Sud-Ouest – Fin de vie : « Je lui ai dit que je comptais sur lui pour m’envoyer dans les étoiles »
Antoine Mesnier n’a plus le temps de ne pas vivre, depuis qu’il va mourir. « J’ai appris que j’avais la maladie de Charcot le 23 février 2022. Le jour de mes 65 ans ! » L’alignement désastre a inspiré au médecin bordelais installé au Pays basque le titre de son livre, « Bon anniversaire Antoine ! » (1). Deux cents pages à l’encre des nuits sans sommeil, urgentes, où l’ironie funèbre se fond dans la tendresse. Un bouquin manifeste, aussi, alors que le gouvernement annonce imminent un projet de loi sur la fin de vie : « J’espère contribuer à faire tomber le dernier tabou. C’est devenu le but de ma vie (2). »
Pendant quarante ans, il l’a dédiée à ses patients. « Toubib à l’ancienne », résume-t-il. Médecin de famille au risque de la sienne, curé quoi. « C’est ça ! La vocation. » Rugbyman plus que sérieux, ancien président du Stade bordelais (Sbuc), Antoine Mesnier se fait un nom dans le monde du sport. Il soigne les Zidane, Dugarry, Lizarazu de la « bonne époque » des Girondins. « J’y suis entré grâce à mes grands copains Patrick Battiston et Patrice Lestage. »

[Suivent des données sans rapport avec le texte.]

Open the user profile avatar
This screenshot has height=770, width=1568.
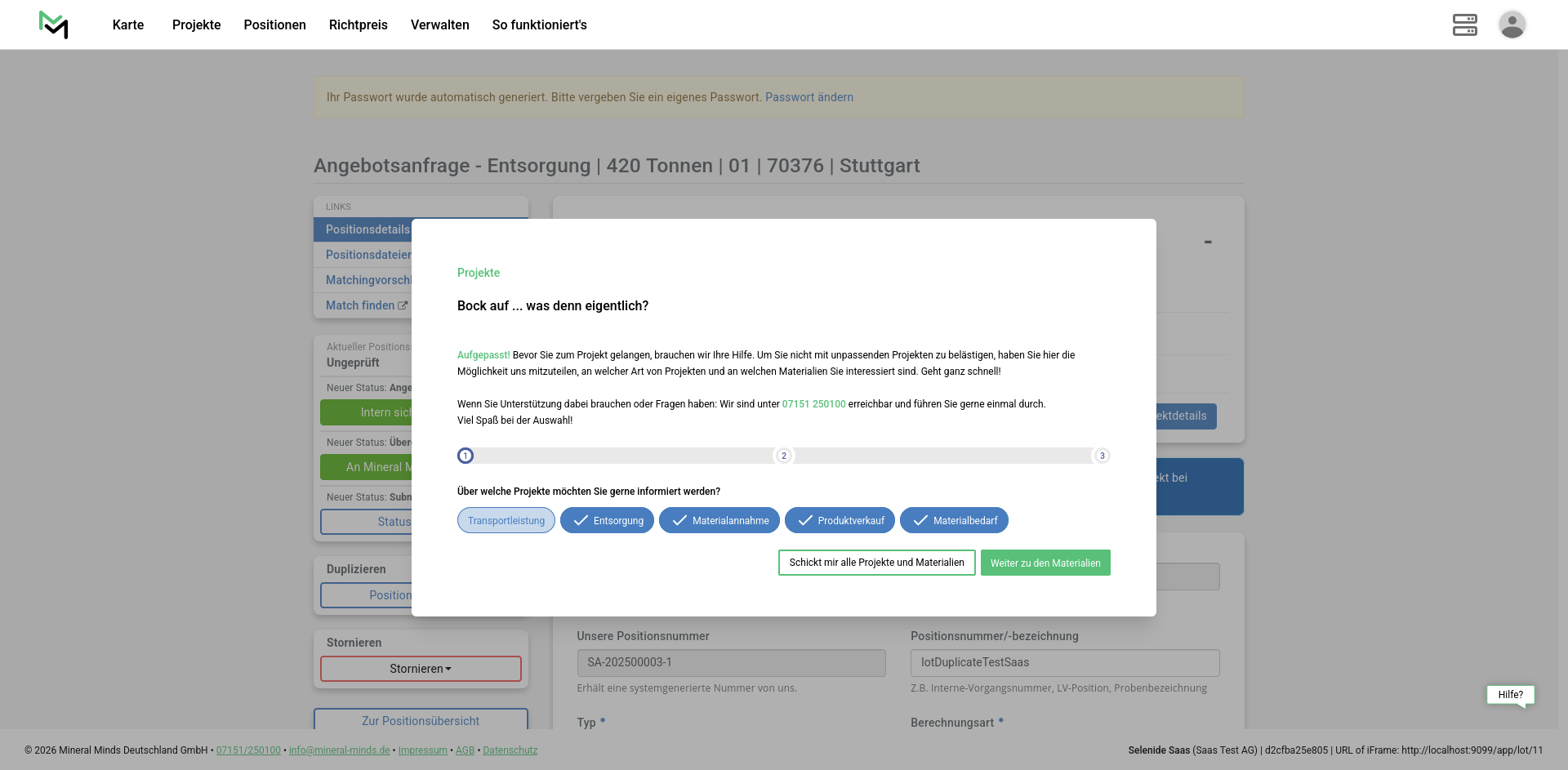tap(1512, 24)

« Patrice », le fantôme d’Antoine. L’ancien défenseur de Saint-Etienne et de Bordeaux est décédé en 2010 d’une sclérose latérale amyotrophique. SLA, jargonnent les neurologues. « C’est moi qui lui ai annoncé son Charcot. » Une espérance de vie moyenne de trois ans, la trahison du corps jusqu’à dégénérescence totale des muscles. « Il m’a fait promettre de le faire partir quand il le désirerait. »
« Ce n’est pas pour faire le malin », mais Antoine Mesnier a toujours revendiqué sa finesse de diagnostic. Il élimine vite le « burn-out » avec lequel il tente sans conviction de se mentir. « Je faisais 80 km de vélo le week-end et en trois mois, j’avais perdu 7 kilos, 100 mètres me semblaient un marathon et j’avais très mal aux jambes… Au fond de moi, je savais que j’avais Charcot. »
Le médecin connaît ce qui vient. « J’ai vécu le traumatisme d’accompagner Patrice jusqu’au bout du bout. » À quoi bon ? « D’abord, je ne pense qu’au suicide. Tant que je peux le faire. Je l’envisage très concrètement. » Mais il y a Paul et Louis, ses fils. Ils l’amènent un week-end à Saint-Etienne-de-Baïgorry. « Papa, tu nous as toujours dit que c’est l’endroit au monde que tu préfères. » Une vieille histoire de « rouste » infligée par les locaux au Sbuc, malgré le déséquilibre théorique des forces et un essai du jeune Antoine. « 30 à 4, ils nous avaient mis ! Je me suis dit, « ici, il y a quelque chose de différent ». »
Fini le cabinet. Il s’établit dans le bourg, pour un temps qui enfin lui appartient. Il aime le calme. Les crêtes d’Iparla. La Nive indifférente. Les gens qui ne le sont pas. « Au début, t’es le doryphore qui débarque. Et puis un jour, au bistrot, ton café est déjà payé… » Au Bar du Trinquet, on l’appelle « Antton » et la serveuse rechigne à lui servir un rouge parce que ce n’est pas sérieux, lui si malade.
C’est à une table de l’établissement qu’Antton se confie. Lui aussi a conclu un pacte avec un ami médecin. Dans son livre, il le nomme « Gilles » ou « Gilou ».